Verissimo. Però esso buco per la sua speciale conformazione, per le sue
dimensioni (un pentagono con il lato della lunghezza di un mattone) e per
l’inferriata che lo muniva, non poteva essere, come in effetti non era, che una
semplice presa di lume.
Presa di
lume imperfetta che mancava di alcuni dei requisiti voluti dal codice (
invetriata fissa, altezza dal pavimento ecc.) e che avrebbe autorizzato il
Comune a costringere l’Oliva a una più esatta osservanza della legge, ma che
non poteva mai autorizzare l’Oliva stesso
a trasformarla in finestra.
Una servitù
di lume non può essere trasformata in servitù di prospetto perché il nostro
codice vieta al proprietario del fondo dominante di aggravare le condizioni del
fondo servente – Né i trattatisti sono ambigui in proposito. Per citarne
qualcuno, dice Le vieil Cocu (Traite de droit. V. III ch. 27) “La luce e l’aria
son due cose distinte (!) e si può aver diritto alla prima senza poter fruire
della seconda. Perciò tra le due servitù, di lume e di prospetto, c’è un
abisso”.
La difesa
dell’Oliva alterando i fatti, si fa forte del capoverso dell’art. 587 C. C. che
sembra fatto apposta per compendiare le ragioni del Comune. Esso prescrive
infatti: “Non si possono aprire sedute dirette o finestre a prospetto né
balconi od altri simili sporti verso il fondo chiuso o non chiuso e neppure
sopra il tetto del vicino se tra il fondo di questo e il muro in cui si fanno
le dette opere non vi è la distanza di un metro e mezzo”. Poiché la striscia di
terreno che intercede tra il tetto del mercato e la finestra dell’Oliva, non è
larga un metro e mezzo non può costui mantenervela. E se anche la striscia di
terreno in parola fosse larga più d’un metro e mezzo, non potrebbe ugualmente
l’Oliva aprir la sua finestra, sopra un fondo chiuso del Comune perché realmente
è chiusa ad ogni transito.
Non esistendo quindi tra le due proprietà,
dell’Oliva e del Comune, una via pubblica il disposto del capoverso dell'art.

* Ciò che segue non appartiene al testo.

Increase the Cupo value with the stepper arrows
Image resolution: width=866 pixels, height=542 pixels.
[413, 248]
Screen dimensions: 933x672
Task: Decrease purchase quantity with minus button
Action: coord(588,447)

587 C. C. non può aver efficacia perché nel nostro caso si verifica la
condizione da esso richiesta. P. q. m.
la difesa del Comune chiede che l’on. G. P. A. neghi il ricorso dell’Oliva,
ordini la riduzione in pristinum della finestra abusivamente aperta dall’Oliva
sul tetto del pubblico mercato e lo condanni alle spese.
Con riserva
di chiedere ulteriormente al giudice civile la chiusura definitiva del buco
dell’Oliva.
Nota - Purtroppo è impossibile datare questo documento, probabilmente la disputa risale agli anni del Regime Fascista anni in cui gli Oliva entravano e uscivano dalla sede comunale.